The scholars targeted high-ranking humanities journals in the niche subjects they label as “grievance studies.” These relatively new fields, which have become popular in the past 50 years with the rise of the civil and women’s rights movements, examine the lives of the historically and traditionally oppressed: women, racial, religious and cultural minorities, and the LGBT community.
With a steep learning curve, the team quickly took six of their initial attempted hoax papers out of circulation, believing they could do better. After adapting their submissions based on peer reviewers’ comments, within a few months, an unheard of seven absurd papers were accepted. Leading the pack was “research” on rape culture at urban dog parks, which was recognized by leading peer-reviewed feminist geography journal Gender, Place, and Culture as “exemplary scholarship.”
It was skeptical media attention after the publication of the dog parks paper which brought the project, initially scheduled for 18 months, to an abrupt end this summer. All papers are available online, as well as the name-redacted comments of the peer reviewers.
According to the trio of scholars, it is likely that another six fictitious papers would have been accepted for publication as their experiment in “reflexive ethnography” within the world of grievance studies progressed.
Is there any idea so outlandish that it won't be published in a Critical/PoMo/Identity/"Theory" journal? Helen Plucrose et al. submitted a dozen hoax papers to find out. https://t.co/TTDLuIQN9p via @areomagazine — Steven Pinker (@sapinker) October 3, 2018
The trio contends that the fields have been infiltrated by radical and intolerant theories. And what better way to prove their point, they figured, than turning to one of the most extreme manifestos in recent history — “Mein Kampf.”

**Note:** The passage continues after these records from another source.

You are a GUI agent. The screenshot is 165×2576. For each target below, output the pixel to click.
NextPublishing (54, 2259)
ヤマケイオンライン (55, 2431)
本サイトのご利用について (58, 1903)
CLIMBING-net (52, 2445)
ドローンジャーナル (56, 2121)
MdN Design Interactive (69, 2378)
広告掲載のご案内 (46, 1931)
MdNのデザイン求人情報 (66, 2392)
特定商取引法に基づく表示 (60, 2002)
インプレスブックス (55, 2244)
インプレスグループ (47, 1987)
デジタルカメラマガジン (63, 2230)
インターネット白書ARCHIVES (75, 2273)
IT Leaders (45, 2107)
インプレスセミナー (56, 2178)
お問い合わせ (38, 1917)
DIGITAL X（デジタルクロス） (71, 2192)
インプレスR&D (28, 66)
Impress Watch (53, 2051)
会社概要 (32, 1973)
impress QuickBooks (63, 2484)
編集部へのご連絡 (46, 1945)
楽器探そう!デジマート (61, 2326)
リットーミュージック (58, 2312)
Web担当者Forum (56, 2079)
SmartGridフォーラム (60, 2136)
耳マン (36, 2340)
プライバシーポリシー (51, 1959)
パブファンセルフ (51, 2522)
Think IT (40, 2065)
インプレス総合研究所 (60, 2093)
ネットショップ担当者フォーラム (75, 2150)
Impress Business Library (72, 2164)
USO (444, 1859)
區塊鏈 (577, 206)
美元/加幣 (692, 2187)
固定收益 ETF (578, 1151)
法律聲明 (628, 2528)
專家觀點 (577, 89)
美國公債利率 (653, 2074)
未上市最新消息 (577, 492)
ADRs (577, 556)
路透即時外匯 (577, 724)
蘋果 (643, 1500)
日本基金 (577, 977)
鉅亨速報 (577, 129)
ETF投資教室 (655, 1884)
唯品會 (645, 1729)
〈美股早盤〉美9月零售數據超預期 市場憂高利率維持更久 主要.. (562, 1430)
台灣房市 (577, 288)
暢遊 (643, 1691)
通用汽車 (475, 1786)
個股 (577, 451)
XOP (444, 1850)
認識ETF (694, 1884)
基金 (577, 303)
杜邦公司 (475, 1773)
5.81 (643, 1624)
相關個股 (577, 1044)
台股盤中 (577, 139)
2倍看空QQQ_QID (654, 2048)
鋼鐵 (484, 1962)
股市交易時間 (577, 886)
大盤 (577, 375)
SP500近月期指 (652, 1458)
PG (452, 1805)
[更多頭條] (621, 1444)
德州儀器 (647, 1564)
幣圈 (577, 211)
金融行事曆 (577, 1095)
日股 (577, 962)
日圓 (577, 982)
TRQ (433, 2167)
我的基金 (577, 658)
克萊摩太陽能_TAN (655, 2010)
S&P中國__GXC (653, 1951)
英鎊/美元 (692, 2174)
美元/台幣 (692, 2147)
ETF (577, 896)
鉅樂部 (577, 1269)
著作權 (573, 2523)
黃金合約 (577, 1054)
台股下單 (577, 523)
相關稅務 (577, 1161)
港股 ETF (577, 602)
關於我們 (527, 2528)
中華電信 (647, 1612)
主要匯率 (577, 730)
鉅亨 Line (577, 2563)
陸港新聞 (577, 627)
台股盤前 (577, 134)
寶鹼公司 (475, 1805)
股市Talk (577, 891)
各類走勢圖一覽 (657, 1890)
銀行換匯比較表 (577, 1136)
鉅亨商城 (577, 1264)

Mathematician Lindsay told The Times of Israel on Thursday, “We decided to try to rewrite something from something old and nasty, and ‘Mein Kampf’ not only is the pinnacle document, it proved accessible for our methods.”
Theological fire and brimstone writing “didn’t transliterate easily,” Lindsay said. However, “much of ‘Mein Kampf’ is an autoethnography.” This style of self-reflective writing is en vogue in the grievance studies’ academic journals and therefore the substitution of feminist or anti-patriarchal terminology for Hitler’s well-known screed was evidently undetectable to the peer reviewers.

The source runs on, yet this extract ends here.